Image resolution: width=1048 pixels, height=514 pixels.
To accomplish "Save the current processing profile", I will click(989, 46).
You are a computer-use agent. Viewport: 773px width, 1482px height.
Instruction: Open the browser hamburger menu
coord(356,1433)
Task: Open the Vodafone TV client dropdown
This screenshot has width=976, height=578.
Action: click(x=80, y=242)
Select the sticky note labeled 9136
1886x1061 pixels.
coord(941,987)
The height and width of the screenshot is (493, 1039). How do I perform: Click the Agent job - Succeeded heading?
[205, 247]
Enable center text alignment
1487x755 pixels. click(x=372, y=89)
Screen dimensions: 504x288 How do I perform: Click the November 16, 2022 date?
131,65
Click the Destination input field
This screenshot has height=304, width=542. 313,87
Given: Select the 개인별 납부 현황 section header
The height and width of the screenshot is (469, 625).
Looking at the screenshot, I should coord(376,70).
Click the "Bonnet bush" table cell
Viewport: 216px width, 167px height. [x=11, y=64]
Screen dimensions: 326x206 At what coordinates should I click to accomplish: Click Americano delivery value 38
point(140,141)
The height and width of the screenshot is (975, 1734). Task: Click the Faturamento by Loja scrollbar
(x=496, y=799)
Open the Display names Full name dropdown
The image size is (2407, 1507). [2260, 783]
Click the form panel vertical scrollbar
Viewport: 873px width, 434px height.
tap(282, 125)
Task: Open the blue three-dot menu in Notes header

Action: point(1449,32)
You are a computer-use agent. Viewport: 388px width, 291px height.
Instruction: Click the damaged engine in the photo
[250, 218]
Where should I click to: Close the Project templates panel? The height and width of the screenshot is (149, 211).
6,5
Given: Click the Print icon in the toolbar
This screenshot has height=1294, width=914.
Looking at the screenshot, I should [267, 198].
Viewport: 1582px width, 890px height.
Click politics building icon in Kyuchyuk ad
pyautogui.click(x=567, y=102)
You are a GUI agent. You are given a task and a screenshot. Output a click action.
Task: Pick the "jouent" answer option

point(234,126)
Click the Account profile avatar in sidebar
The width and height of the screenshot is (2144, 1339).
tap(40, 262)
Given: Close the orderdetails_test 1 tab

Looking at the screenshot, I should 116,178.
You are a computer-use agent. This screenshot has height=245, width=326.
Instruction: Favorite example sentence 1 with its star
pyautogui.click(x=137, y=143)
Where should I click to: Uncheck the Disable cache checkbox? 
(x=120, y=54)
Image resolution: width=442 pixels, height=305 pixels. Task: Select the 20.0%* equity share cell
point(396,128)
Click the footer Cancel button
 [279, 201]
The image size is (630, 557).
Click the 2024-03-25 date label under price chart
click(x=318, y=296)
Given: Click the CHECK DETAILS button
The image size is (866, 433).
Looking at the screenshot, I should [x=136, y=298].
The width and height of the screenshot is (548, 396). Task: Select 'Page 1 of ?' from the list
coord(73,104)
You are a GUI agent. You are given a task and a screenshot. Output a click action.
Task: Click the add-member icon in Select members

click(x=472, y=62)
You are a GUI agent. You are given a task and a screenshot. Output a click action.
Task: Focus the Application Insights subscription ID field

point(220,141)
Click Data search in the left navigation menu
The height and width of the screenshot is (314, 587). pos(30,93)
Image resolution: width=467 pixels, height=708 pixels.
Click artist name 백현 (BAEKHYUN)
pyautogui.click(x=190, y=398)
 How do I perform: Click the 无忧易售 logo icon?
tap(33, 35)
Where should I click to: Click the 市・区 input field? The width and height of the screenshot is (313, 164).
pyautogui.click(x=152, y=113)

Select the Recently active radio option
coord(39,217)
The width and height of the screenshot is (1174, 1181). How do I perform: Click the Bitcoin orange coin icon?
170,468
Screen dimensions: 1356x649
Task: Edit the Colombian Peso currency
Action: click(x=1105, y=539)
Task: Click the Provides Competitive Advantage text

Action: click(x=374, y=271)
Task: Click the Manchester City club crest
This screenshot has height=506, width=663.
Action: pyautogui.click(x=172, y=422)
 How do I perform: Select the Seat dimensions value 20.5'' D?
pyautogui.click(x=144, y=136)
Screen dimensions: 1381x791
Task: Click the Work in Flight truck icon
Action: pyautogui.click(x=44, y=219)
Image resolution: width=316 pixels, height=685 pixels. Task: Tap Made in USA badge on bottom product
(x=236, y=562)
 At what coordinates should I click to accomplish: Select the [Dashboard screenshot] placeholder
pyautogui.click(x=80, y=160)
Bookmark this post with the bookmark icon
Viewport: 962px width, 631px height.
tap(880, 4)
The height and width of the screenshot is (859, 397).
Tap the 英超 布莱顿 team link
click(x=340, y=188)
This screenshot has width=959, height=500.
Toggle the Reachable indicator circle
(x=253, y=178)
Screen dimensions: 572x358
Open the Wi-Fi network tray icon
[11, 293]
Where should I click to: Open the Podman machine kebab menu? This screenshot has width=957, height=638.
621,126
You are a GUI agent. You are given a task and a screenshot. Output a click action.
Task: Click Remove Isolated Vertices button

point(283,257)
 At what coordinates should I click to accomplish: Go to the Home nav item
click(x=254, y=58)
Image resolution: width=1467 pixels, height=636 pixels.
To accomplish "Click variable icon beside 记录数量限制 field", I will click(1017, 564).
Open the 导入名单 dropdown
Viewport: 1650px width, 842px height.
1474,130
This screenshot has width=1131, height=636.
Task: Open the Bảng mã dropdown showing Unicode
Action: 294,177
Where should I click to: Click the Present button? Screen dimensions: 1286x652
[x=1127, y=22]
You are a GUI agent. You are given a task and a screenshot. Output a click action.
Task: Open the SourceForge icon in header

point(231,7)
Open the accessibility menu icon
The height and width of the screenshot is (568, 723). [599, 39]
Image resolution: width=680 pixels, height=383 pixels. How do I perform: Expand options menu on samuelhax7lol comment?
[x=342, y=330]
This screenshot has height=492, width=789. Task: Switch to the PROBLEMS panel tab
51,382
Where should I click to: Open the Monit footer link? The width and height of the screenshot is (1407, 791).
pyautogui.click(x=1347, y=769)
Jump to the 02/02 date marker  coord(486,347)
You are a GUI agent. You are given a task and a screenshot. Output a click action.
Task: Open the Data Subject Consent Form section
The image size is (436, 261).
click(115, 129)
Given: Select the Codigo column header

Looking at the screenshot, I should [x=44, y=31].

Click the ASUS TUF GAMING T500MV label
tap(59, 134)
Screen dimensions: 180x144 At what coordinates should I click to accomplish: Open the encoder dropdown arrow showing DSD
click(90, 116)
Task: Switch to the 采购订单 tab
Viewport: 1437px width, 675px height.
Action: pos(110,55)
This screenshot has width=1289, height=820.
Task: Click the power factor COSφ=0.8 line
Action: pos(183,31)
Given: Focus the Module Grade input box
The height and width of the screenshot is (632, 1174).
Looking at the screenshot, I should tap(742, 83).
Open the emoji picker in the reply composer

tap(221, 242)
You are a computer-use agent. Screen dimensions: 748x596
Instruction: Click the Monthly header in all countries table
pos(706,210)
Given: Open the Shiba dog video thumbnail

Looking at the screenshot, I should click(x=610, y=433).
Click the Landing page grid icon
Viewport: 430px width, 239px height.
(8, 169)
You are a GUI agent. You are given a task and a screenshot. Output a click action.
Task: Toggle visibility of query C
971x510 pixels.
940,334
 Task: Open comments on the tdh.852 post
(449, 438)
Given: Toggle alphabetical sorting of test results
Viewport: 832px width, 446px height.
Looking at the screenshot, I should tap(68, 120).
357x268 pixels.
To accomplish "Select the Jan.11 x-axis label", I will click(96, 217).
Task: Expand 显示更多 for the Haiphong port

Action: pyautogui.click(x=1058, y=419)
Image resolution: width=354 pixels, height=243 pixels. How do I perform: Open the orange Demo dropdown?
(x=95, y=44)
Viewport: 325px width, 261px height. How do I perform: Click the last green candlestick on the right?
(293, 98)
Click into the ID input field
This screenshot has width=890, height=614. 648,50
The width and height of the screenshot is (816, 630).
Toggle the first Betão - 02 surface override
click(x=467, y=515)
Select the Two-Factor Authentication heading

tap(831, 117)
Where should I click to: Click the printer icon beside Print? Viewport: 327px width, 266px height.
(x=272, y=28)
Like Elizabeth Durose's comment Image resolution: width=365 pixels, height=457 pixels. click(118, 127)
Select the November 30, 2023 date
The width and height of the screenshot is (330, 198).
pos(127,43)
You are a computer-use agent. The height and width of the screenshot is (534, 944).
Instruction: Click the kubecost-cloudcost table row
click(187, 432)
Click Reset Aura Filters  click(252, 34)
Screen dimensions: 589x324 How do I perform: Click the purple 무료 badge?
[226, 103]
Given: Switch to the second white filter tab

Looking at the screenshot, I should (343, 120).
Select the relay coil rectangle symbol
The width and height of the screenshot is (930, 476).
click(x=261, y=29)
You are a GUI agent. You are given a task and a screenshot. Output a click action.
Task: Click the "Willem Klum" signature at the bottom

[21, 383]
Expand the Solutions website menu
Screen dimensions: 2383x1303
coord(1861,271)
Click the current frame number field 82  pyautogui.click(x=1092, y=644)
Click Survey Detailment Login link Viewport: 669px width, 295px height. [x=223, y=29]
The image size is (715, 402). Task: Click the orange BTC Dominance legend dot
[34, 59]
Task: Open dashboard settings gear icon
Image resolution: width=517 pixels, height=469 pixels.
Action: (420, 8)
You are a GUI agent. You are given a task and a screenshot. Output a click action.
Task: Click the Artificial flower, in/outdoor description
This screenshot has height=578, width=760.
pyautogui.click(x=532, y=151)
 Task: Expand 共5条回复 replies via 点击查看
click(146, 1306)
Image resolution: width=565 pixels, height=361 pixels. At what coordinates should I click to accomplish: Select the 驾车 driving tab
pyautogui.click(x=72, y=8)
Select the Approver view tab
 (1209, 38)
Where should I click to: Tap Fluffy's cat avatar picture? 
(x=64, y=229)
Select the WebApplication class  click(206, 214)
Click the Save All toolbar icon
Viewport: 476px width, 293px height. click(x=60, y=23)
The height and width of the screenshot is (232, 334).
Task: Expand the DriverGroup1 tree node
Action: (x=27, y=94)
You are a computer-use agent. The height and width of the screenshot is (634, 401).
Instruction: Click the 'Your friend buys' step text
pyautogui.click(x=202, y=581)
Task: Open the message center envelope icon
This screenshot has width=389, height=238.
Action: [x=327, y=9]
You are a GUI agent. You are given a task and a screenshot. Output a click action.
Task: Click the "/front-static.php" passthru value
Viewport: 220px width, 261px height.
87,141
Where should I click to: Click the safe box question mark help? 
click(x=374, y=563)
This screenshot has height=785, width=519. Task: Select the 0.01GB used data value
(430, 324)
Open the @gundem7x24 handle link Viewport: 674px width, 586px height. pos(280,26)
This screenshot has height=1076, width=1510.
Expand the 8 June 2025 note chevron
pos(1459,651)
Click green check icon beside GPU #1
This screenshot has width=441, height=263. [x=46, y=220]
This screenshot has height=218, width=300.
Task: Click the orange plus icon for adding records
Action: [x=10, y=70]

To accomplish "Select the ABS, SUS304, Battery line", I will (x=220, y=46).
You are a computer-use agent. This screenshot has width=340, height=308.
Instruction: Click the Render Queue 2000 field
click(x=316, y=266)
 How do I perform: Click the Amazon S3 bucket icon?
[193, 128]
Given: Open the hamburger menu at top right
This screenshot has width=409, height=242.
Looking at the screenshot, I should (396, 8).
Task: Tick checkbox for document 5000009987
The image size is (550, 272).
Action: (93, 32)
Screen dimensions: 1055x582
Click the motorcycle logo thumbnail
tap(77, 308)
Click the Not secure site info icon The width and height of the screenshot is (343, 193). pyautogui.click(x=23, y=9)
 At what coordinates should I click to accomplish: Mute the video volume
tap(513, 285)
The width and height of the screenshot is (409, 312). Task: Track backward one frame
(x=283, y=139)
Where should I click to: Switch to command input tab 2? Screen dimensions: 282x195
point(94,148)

|---|

## The exercise
Please swap "Toggle" for "Switch" in the data from the line with "Given: Open the Shiba dog video thumbnail" to the line with "(x=272, y=28)", keeping everything else the same.

## Solved problem
Given: Open the Shiba dog video thumbnail

Looking at the screenshot, I should click(x=610, y=433).
Click the Landing page grid icon
Viewport: 430px width, 239px height.
(8, 169)
You are a GUI agent. You are given a task and a screenshot. Output a click action.
Task: Switch visibility of query C
971x510 pixels.
940,334
 Task: Open comments on the tdh.852 post
(449, 438)
Given: Switch alphabetical sorting of test results
Viewport: 832px width, 446px height.
Looking at the screenshot, I should tap(68, 120).
357x268 pixels.
To accomplish "Select the Jan.11 x-axis label", I will click(96, 217).
Task: Expand 显示更多 for the Haiphong port

Action: pyautogui.click(x=1058, y=419)
Image resolution: width=354 pixels, height=243 pixels. How do I perform: Open the orange Demo dropdown?
(x=95, y=44)
Viewport: 325px width, 261px height. How do I perform: Click the last green candlestick on the right?
(293, 98)
Click into the ID input field
This screenshot has width=890, height=614. 648,50
The width and height of the screenshot is (816, 630).
Switch the first Betão - 02 surface override
click(x=467, y=515)
Select the Two-Factor Authentication heading

tap(831, 117)
Where should I click to: Click the printer icon beside Print? Viewport: 327px width, 266px height.
(x=272, y=28)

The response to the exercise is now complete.